<<<<

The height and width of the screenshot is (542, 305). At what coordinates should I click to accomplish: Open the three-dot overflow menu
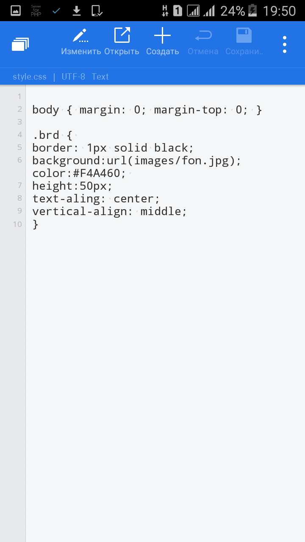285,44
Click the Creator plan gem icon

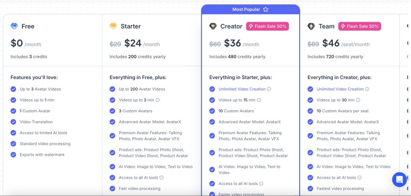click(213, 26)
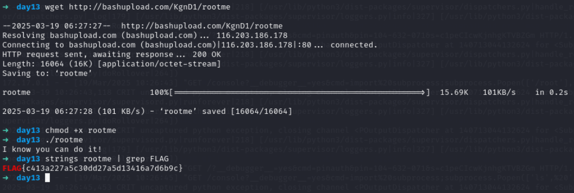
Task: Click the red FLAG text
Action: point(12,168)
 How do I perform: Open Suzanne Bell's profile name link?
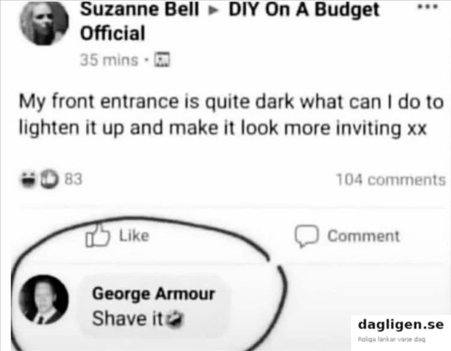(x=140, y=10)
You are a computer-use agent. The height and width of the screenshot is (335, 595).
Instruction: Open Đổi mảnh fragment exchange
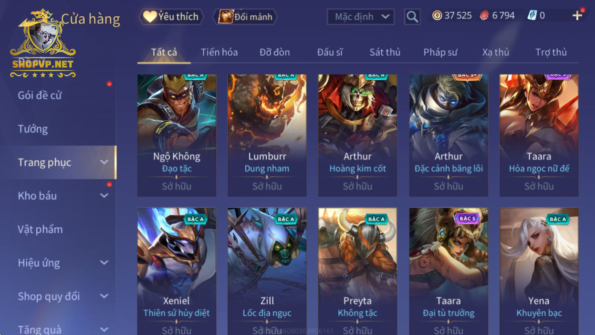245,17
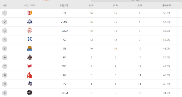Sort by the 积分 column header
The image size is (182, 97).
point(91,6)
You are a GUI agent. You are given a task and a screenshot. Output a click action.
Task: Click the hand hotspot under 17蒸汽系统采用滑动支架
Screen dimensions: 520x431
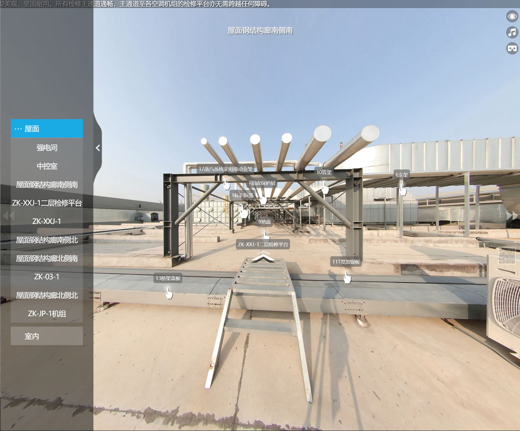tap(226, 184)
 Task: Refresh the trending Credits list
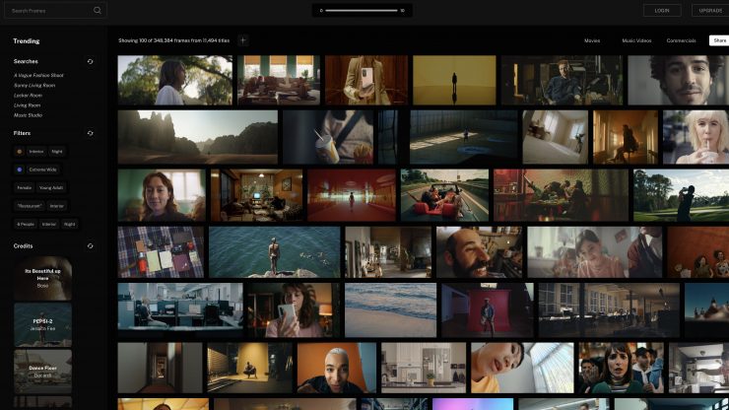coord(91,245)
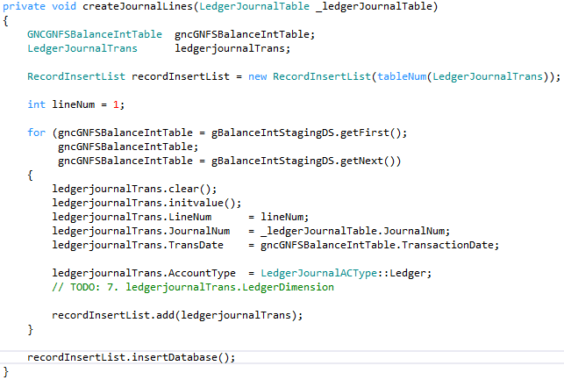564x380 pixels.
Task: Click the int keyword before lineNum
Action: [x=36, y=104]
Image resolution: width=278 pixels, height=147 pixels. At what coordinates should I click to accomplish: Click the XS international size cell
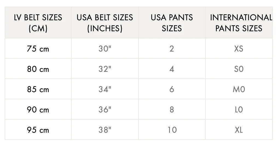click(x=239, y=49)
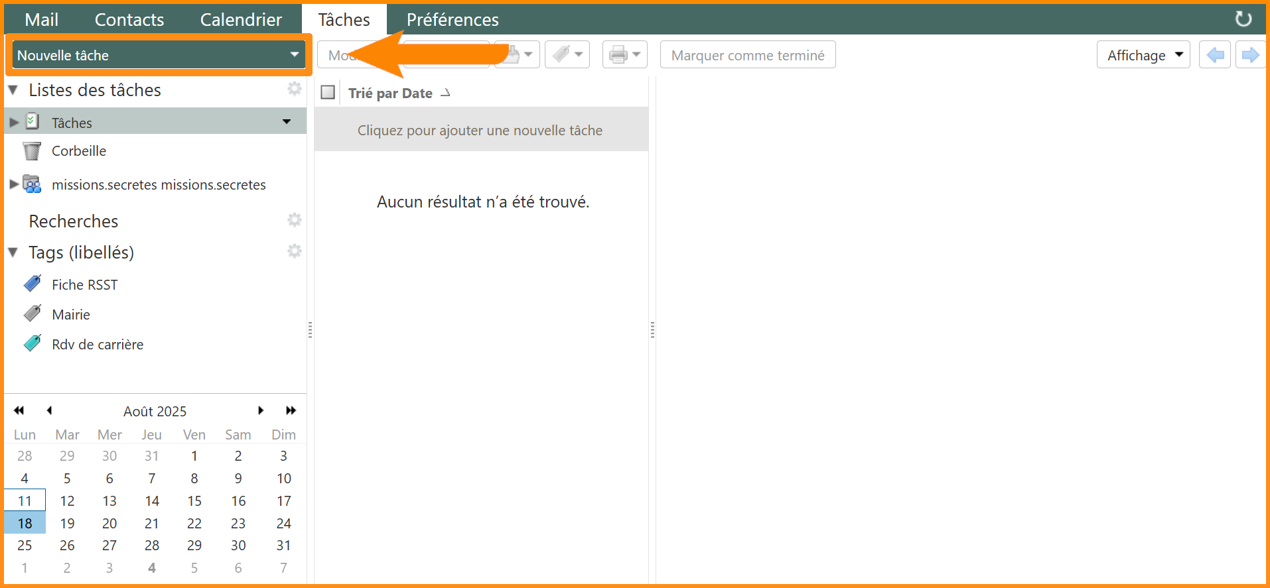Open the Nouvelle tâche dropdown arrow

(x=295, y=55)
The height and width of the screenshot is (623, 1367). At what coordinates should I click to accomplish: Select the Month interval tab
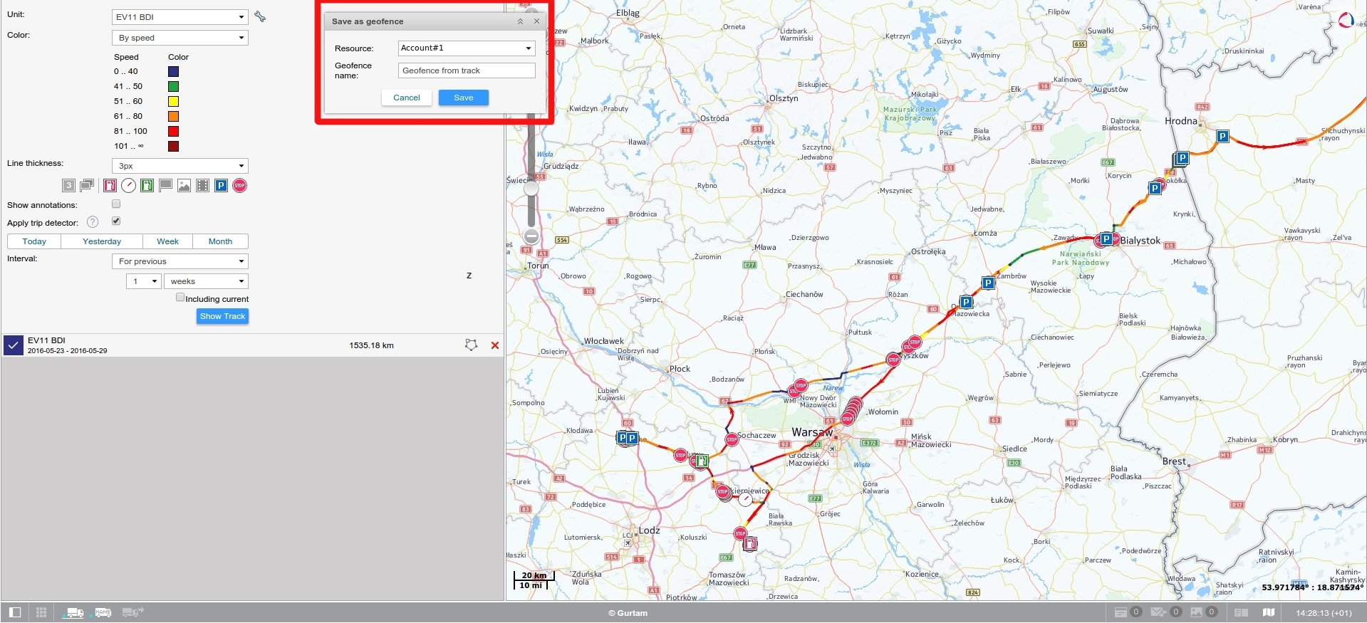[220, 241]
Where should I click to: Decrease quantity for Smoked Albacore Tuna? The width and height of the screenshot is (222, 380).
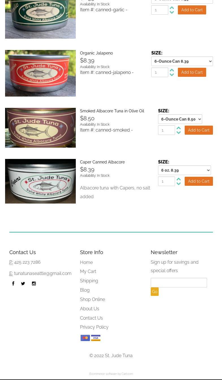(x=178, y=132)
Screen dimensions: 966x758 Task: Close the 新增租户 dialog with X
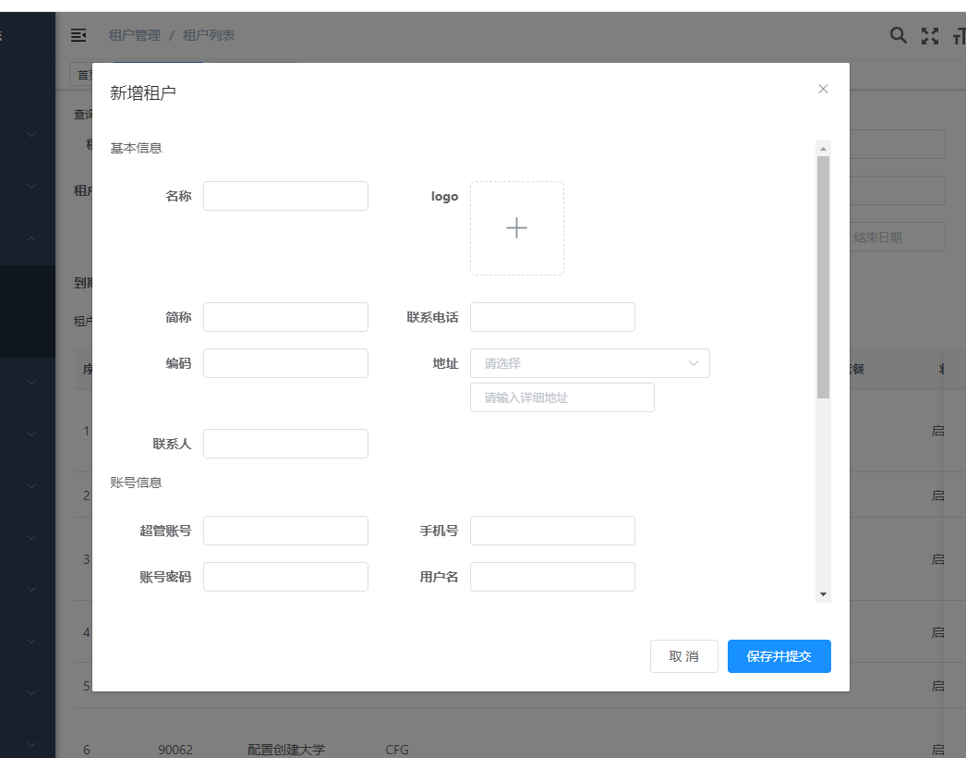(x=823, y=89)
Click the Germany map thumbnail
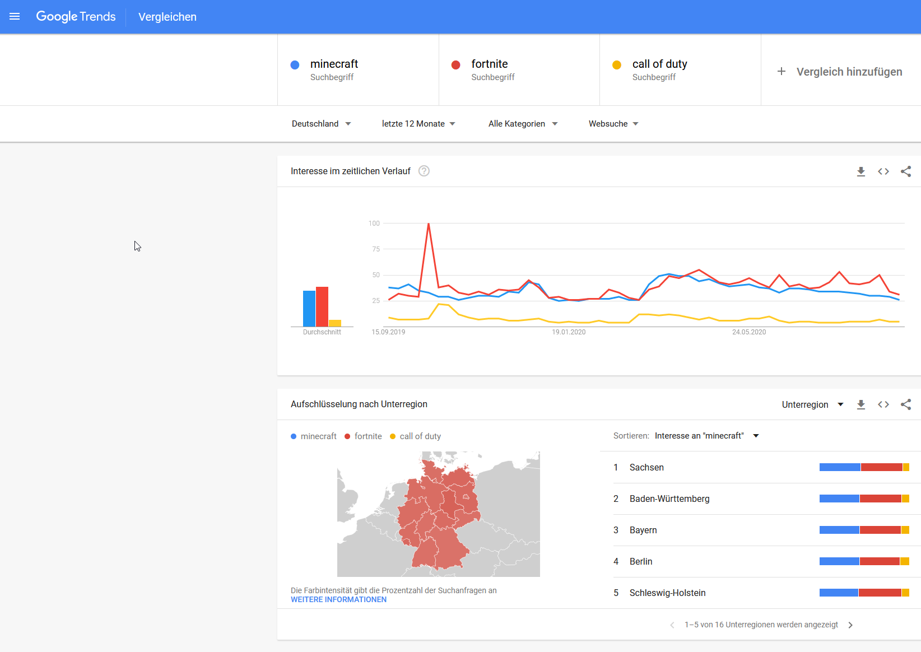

>>>>

Would you output each entry exactly and leave the pictures behind?

The height and width of the screenshot is (542, 305). At what coordinates should I click to accomplish: Open the three-dot overflow menu
285,44
Click the Creator plan gem icon

click(213, 26)
Task: Click the red FLAG text
Action: point(12,168)
 How do I perform: Open Suzanne Bell's profile name link?
(x=140, y=10)
You are a computer-use agent. The height and width of the screenshot is (335, 595).
Instruction: Open Đổi mảnh fragment exchange
245,17
Sort by the 积分 column header
The image size is (182, 97).
point(91,6)
You are a GUI agent. You are given a task and a screenshot. Output a click action.
Task: Click the hand hotspot under 17蒸汽系统采用滑动支架
Screen dimensions: 520x431
tap(226, 184)
 Task: Refresh the trending Credits list
coord(91,245)
564x380 pixels.
Task: Click the int keyword before lineNum
Action: [x=36, y=104]
Image resolution: width=278 pixels, height=147 pixels. At what coordinates should I click to accomplish: Click the XS international size cell
click(x=239, y=49)
Open the Nouvelle tâche dropdown arrow

(x=295, y=55)
The height and width of the screenshot is (623, 1367). At what coordinates should I click to accomplish: Select the Month interval tab
[220, 241]
Where should I click to: Decrease quantity for Smoked Albacore Tuna? The width and height of the screenshot is (222, 380).
(x=178, y=132)
Screen dimensions: 966x758 Task: Close the 新增租户 dialog with X
(x=823, y=89)
Click the Germany map thumbnail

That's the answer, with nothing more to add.